◆ **Problem to solve**
Take the line with "Task: Reload the current page" as the first and the last line of the data as the end. Write out both and every line between exactly, except pictures.

######

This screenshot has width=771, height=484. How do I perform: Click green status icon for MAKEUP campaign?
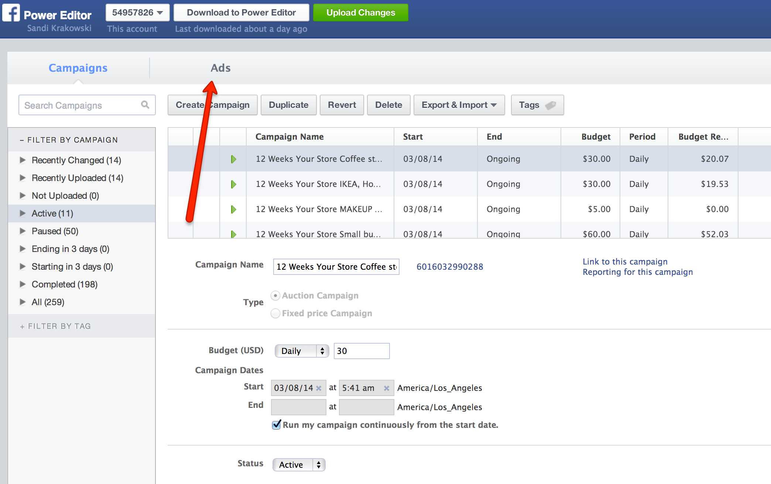(233, 209)
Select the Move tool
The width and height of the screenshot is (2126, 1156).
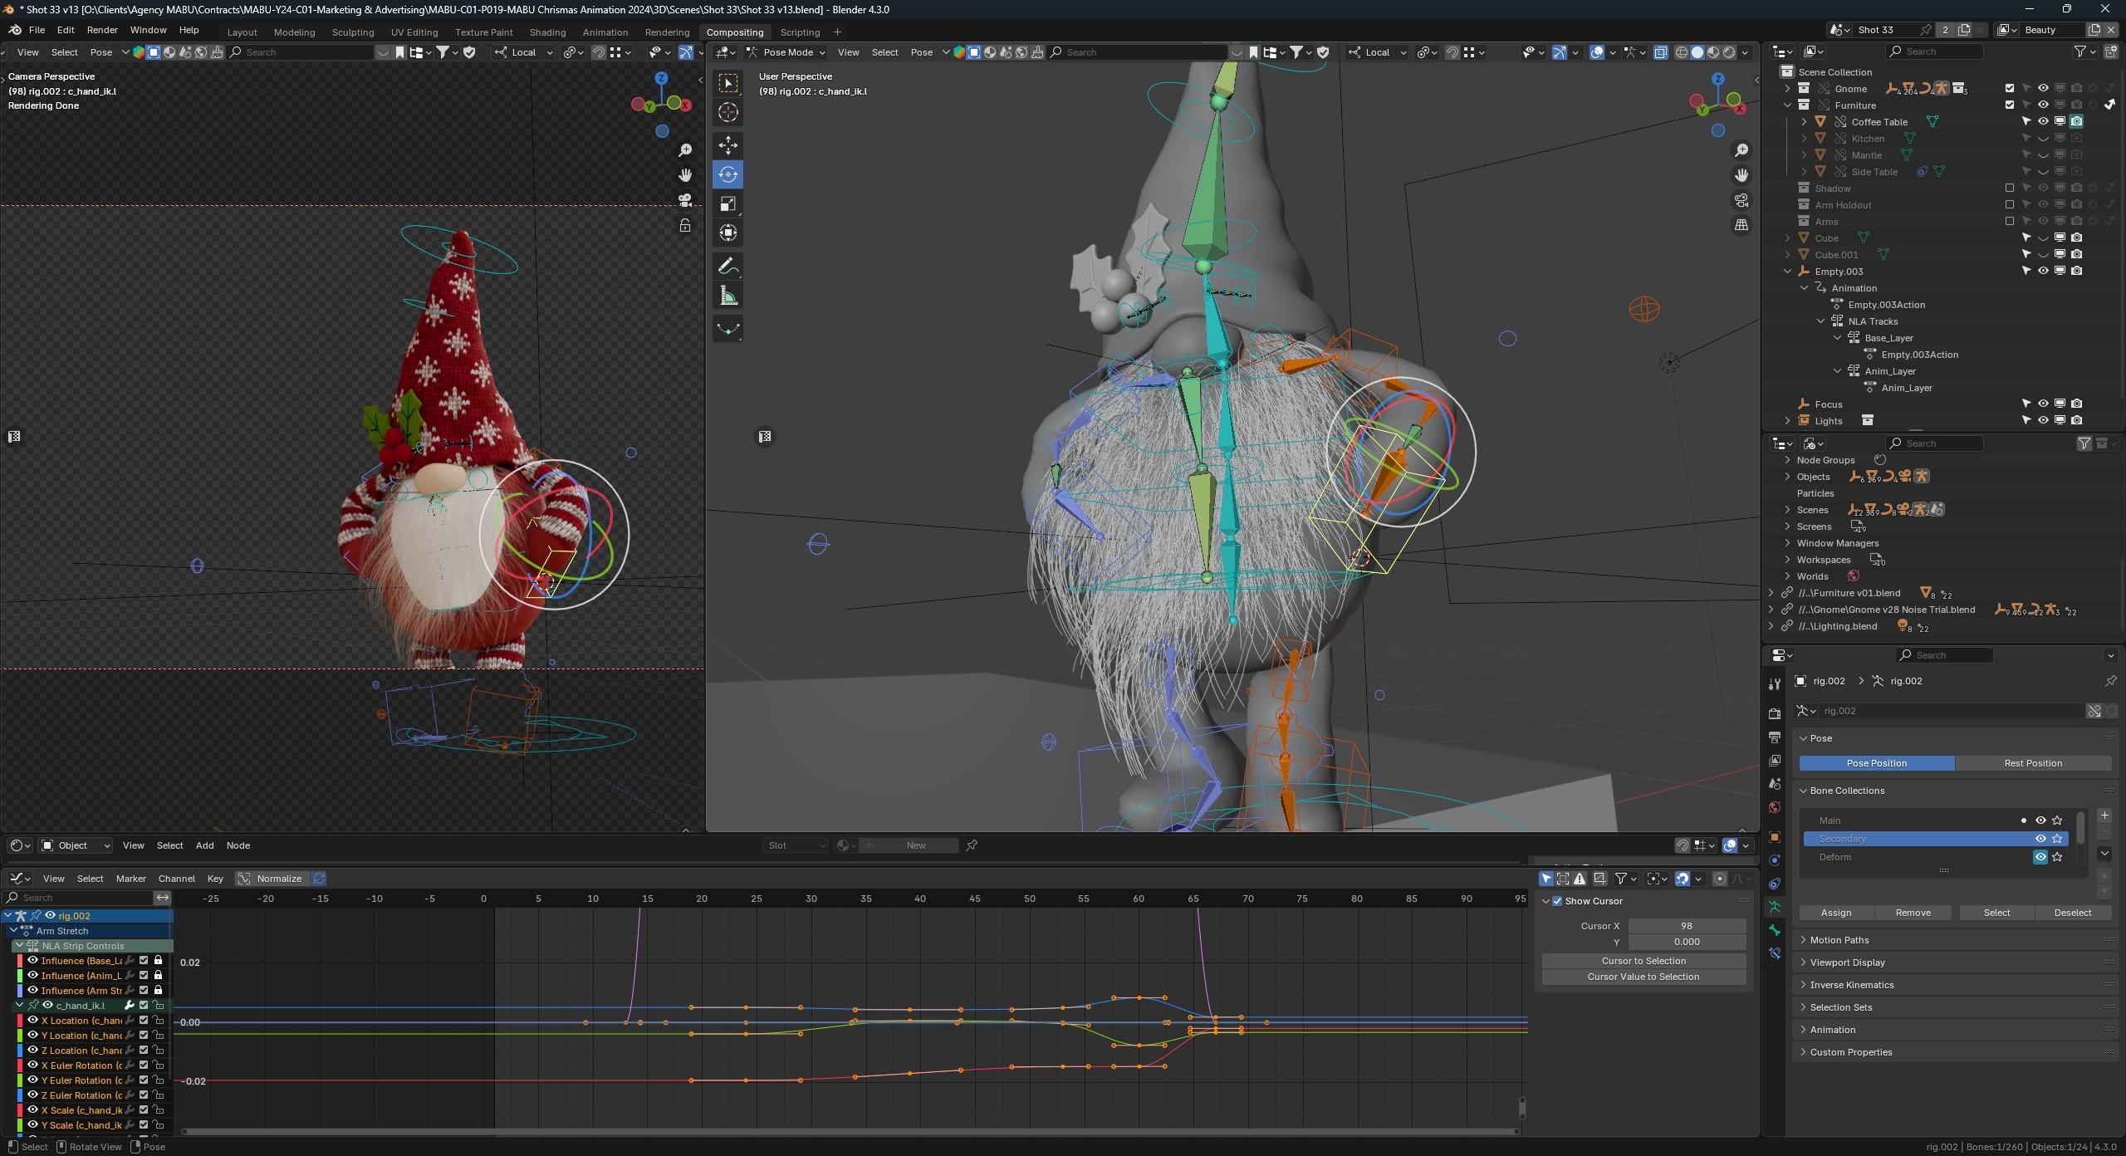(x=728, y=145)
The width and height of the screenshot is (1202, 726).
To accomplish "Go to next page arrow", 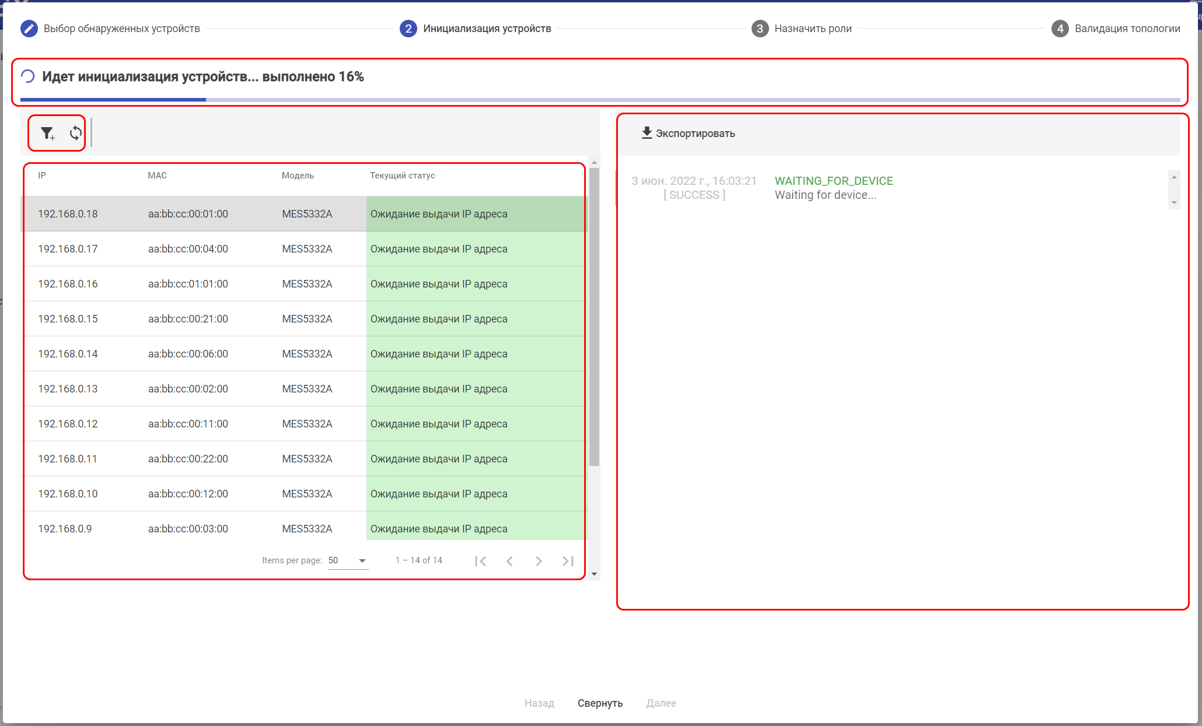I will coord(539,561).
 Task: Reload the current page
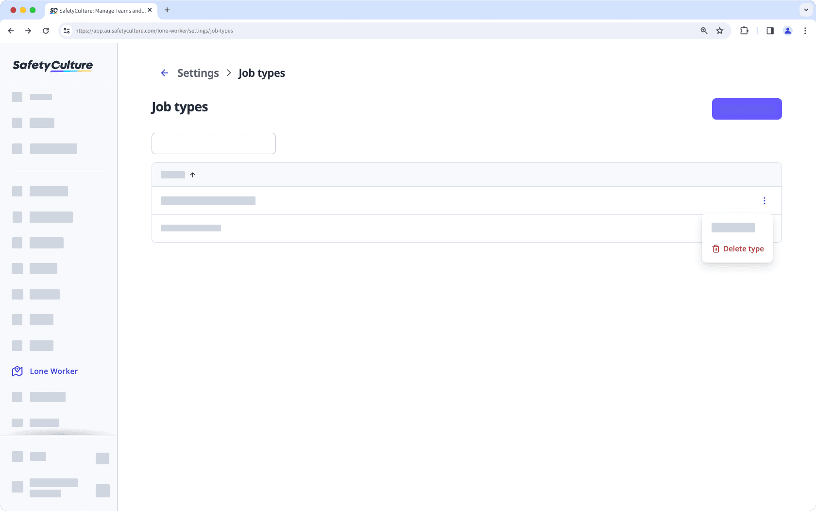pos(46,30)
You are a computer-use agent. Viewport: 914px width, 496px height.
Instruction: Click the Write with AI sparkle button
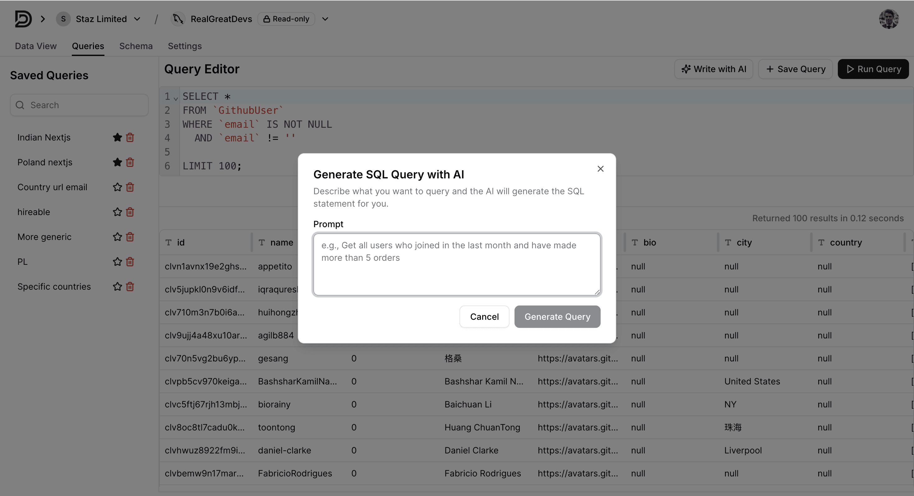click(x=714, y=69)
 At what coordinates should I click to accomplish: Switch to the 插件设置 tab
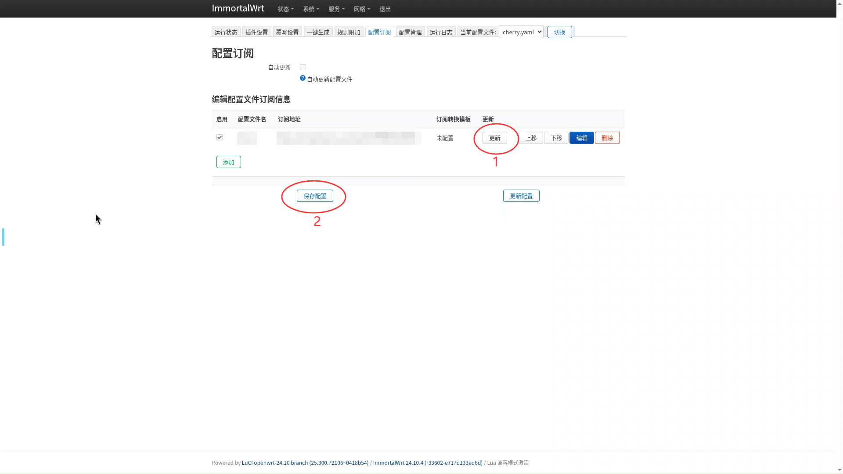[256, 32]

######

◆ **Solved problem**
 Task: Reload the current page
pos(46,30)
You are a computer-use agent. Viewport: 914px width, 496px height.
Instruction: Click the Write with AI sparkle button
click(x=714, y=69)
 At what coordinates should I click to accomplish: Switch to the 插件设置 tab
[256, 32]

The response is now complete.